Todas estas situaciones afectaron no solamente su derecho de acceso a la justicia sino que constituyeron
formas de revictimización adicionales que afectaron tanto su vida privada y dignidad como su integridad
psíquica y moral.
Finalmente, la Comisión encontró que por la gravedad de los hechos ocurridos, sumada a la ausencia
de una respuesta judicial oportuna y adecuada, se generaron efectos que van más allá de la víctima directa y
que incluye a sus familiares.
El Estado ratificó la Convención Americana sobre Derechos Humanos el 9 de agosto de 1997 y aceptó
la competencia contenciosa de la Corte el 24 de junio de 1981. El Estado denunció la Convención Americana el
10 de septiembre de 2012. Los hechos del presente caso tuvieron lugar antes del 10 de septiembre de 2013,
fecha en que entró en vigencia la denuncia de la Convención Americana.

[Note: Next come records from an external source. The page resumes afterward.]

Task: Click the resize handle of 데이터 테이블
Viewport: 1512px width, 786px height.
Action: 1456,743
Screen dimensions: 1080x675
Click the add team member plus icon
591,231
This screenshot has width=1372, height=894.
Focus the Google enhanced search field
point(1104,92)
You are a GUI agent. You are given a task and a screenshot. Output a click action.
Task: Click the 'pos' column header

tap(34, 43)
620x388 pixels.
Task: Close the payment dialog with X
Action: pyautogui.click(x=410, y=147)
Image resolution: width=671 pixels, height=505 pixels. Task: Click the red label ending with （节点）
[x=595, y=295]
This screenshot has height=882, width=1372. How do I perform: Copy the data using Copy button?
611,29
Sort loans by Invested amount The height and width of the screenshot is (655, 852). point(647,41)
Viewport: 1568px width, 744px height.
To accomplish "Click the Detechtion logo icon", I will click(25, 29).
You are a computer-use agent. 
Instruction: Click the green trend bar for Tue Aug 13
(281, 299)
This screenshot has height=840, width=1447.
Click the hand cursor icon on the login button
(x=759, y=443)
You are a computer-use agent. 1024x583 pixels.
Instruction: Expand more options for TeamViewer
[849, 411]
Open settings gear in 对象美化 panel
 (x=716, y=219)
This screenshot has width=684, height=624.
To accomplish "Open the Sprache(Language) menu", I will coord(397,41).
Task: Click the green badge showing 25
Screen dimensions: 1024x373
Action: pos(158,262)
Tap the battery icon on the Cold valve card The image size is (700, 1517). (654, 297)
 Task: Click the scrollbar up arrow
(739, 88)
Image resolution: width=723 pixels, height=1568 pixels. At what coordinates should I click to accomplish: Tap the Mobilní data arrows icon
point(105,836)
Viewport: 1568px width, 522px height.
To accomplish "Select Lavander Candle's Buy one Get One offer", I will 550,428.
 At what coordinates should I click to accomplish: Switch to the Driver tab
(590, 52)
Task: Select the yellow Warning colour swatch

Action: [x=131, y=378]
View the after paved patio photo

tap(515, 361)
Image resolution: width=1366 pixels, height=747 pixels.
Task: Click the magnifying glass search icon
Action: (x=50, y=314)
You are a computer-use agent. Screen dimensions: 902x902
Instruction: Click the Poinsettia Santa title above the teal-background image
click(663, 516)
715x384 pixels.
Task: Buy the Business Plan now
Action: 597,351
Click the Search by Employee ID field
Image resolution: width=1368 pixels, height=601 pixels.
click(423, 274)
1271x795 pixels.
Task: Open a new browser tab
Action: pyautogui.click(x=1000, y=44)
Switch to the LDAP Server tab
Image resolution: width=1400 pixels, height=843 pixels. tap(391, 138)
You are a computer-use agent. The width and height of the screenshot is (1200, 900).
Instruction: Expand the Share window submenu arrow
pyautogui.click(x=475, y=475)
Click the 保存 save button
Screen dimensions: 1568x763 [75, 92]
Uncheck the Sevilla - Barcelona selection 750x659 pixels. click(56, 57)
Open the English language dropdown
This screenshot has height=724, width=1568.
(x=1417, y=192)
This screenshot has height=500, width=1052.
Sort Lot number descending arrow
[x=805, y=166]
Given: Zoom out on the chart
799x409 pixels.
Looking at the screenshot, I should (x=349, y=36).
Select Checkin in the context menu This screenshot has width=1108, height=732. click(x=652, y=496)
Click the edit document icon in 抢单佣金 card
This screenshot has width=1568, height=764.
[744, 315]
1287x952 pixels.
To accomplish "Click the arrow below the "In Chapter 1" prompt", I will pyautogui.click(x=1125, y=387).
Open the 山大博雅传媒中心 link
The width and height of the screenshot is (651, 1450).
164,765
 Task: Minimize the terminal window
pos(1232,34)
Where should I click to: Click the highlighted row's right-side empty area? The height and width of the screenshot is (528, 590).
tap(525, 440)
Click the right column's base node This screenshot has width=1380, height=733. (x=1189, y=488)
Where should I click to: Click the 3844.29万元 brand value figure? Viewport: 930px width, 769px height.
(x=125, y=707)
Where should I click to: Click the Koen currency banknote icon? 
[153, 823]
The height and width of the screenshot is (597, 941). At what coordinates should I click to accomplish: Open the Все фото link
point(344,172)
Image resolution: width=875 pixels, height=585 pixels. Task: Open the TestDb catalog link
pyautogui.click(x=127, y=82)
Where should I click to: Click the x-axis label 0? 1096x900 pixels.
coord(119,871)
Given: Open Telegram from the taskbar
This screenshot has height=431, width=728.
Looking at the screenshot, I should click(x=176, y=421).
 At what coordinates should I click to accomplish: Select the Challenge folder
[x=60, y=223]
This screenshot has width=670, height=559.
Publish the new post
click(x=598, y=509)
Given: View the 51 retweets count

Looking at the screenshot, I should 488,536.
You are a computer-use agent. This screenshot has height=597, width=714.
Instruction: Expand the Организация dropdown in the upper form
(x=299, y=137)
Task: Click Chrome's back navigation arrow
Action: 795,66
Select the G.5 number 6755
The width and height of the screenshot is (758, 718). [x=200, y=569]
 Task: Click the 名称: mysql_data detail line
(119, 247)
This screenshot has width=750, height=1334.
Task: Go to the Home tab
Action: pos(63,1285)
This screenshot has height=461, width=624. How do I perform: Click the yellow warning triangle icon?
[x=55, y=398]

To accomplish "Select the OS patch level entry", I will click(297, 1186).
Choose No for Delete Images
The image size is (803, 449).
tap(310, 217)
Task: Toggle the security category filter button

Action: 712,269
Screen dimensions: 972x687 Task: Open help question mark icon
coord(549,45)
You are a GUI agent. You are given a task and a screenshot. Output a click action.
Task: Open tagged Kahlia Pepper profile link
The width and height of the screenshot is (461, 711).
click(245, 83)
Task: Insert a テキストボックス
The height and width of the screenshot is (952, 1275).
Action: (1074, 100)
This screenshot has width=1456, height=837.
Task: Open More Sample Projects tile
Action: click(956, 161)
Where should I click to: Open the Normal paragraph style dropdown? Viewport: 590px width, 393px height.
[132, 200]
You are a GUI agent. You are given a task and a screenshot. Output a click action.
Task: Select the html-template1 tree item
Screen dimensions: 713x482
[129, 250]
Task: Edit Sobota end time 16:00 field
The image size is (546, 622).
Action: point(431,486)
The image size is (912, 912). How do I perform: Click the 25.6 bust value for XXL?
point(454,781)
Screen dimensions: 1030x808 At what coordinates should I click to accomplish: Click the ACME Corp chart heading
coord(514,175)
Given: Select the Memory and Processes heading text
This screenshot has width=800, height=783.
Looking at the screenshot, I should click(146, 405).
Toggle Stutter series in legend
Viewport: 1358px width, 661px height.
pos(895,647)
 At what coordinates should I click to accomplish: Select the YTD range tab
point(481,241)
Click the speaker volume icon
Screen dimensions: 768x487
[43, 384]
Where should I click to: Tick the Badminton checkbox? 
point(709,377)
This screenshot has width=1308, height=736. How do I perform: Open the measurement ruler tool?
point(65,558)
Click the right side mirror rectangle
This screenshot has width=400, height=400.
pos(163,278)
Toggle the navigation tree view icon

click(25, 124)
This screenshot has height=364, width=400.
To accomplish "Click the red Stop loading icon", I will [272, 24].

La Comisión ha designado al Comisionado Francisco Eguiguren Praeli y al Secretario Ejecutivo Paulo
Abrão, como sus delegados. Asimismo, Elizabeth Abi-Mershed, Secretaria Ejecutiva Adjunta y Silvia Serrano
Guzmán y Selene Soto Rodríguez, abogadas de la Secretaría Ejecutiva de la CIDH, actuarán como asesoras
legales.
De conformidad con el artículo 35 del Reglamento de la Corte Interamericana, la Comisión adjunta
copia del informe de fondo 33/16 elaborado en observancia del artículo 50 de la Convención, así como copia de
la totalidad del expediente ante la Comisión Interamericana (Apéndice I) y los anexos utilizados en la
elaboración del informe 33/16 (Anexos). Dicho informe de fondo fue notificado al Estado de Venezuela
mediante comunicación de 2 de agosto de 2016 otorgándole un plazo de dos meses para informar sobre el
cumplimiento de las recomendaciones. El Estado venezolano no dio respuesta alguna al informe de fondo de la
Comisión.
En virtud de lo anterior, la Comisión Interamericana somete a la jurisdicción de la Corte la totalidad de
los hechos y violaciones de derechos humanos descritos en el informe de fondo 33/16, por la necesidad de
obtención de justicia para la víctima directa y sus familiares.